The miracle of Salisbury Cathedral

Nestled in the UK’s Wiltshire downs, Salisbury cathedral rises with the tallest medieval spire in England and the second tallest in Europe. It is from any angle an impressive feat of architecture – especially when you consider when it was built. The foundation stone was laid, just five years after the signing of the Magna Carta, in 1220. The 404-foot (123m) spire was added just 90 years later – almost causing its downfall.

Salisbury Cathedral

Salisbury Cathedral

The foundations of the cathedral are only 28 inches (just over 700mm) deep and built on a barely drained swamp. They were not built to withstand the additional 6,500 tonnes supplied by the spire. Slowly but surely the spire moved out of alignment as you can see today by looking up along the purbeck marble columns.

Salisbury Cathedral

Salisbury Cathedral – the purbeck marble columns bent and twisted under the weight of the spire

It was soon found that the cause of the movement was variation in the water below the cathedral, so a complex sluce system was developed to regulate the water from the nearby stream. Twice a day a cap is lifted on the floor beneath the spire and a dipstick inserted to measure the level of the water.

Salisbury Cathedral

Salisbury Cathedral – 28 inches to the water below

Do take the spire tour it is so worth it! Now for a real surprise. As the spire neared completion, consideration was given to removing the crane that had lifted the stones into place. But with the movement, more timber shoring was added inside, preventing its removal. So it was partly dismantled and left in place just beneath the roof. When the spire was damaged by a lightning strike in the 1700s the capstan treadwheel winch was re-assembled and remains in place to this day inside the top of the spire. It is so finely balanced that you can spin it with your little finger!

Salisbury Cathedral

Salisbury Cathedral – C14th capstan winch in the spire

From the west end of the building near the original C13th doors you get a great view of the nave along the length of the building leading up to the alter.

Salisbury Cathedral

Salisbury Cathedral – nave

In the lower centre you can see the new baptismal font – itself an architectural marvel installed in 2012. It comprises a continuously flowing font, so accurately levelled by laser that there is not a ripple to be seen – many people mistake it for polished stone, occasionally placing bags or cameras on it, only to see it sink beneath the water.
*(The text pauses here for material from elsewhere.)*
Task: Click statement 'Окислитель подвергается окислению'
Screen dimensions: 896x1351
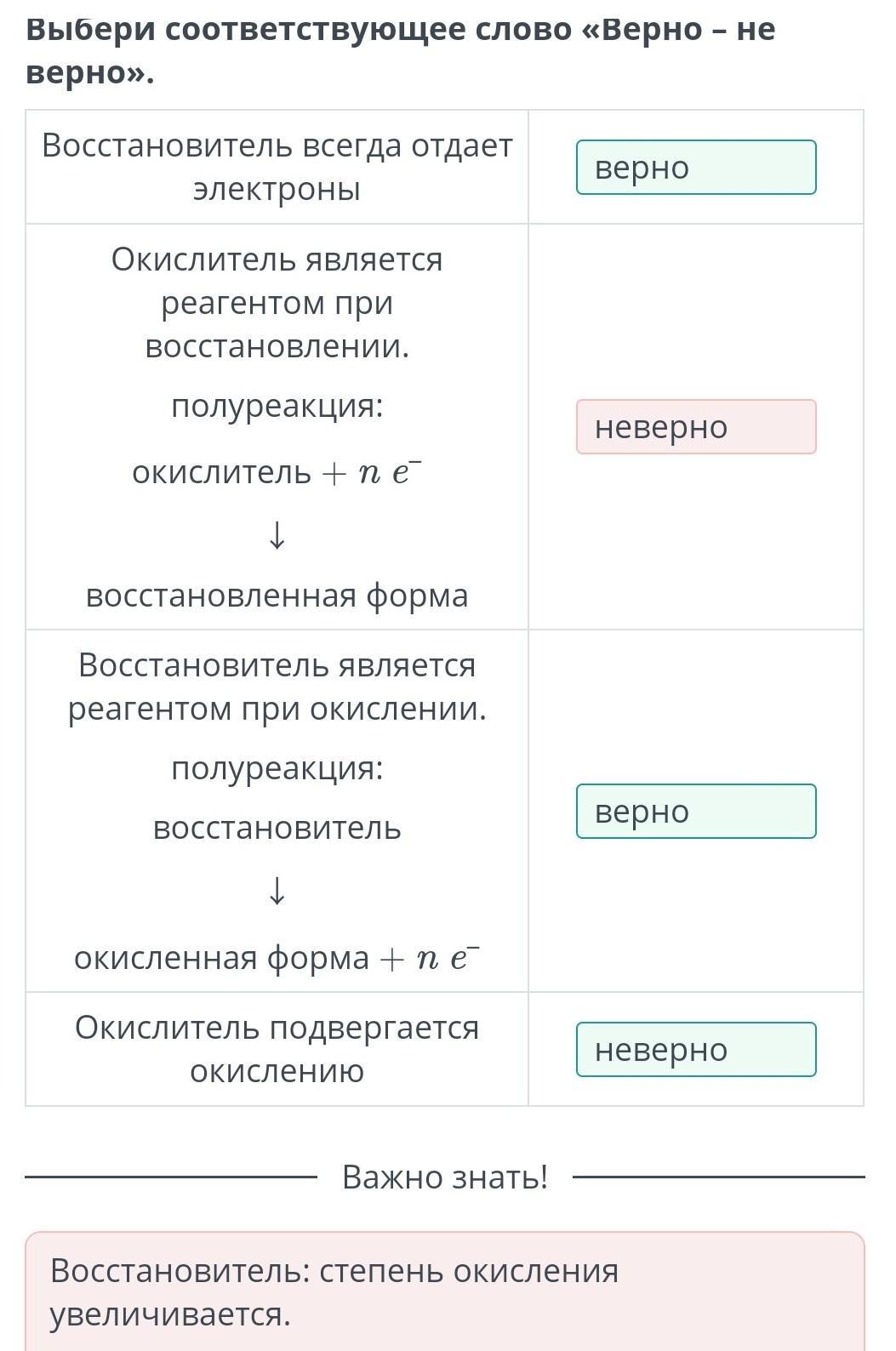Action: (277, 1049)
The spire tour takes you over the vaulted ceiling and on to spectacular views over the city of Salisbury. And don’t forget to take in the cloisters – where one of the four surviving copies of the Magna Carter can be found. This document, sealed by King John in 1215, sets out for the first time the relationship between the king and his subjects. It established the principle of trial by jury, a national system for weights and measures, and an independent English church. Several of its clauses underpin national constitutions around the world, including that of the USA.

As for the miracle? That it still stands, dynamically supported on a thin foundation floating on the waters of the marsh below. All up, this cathedral is well worth a visit if you are in Wiltshire!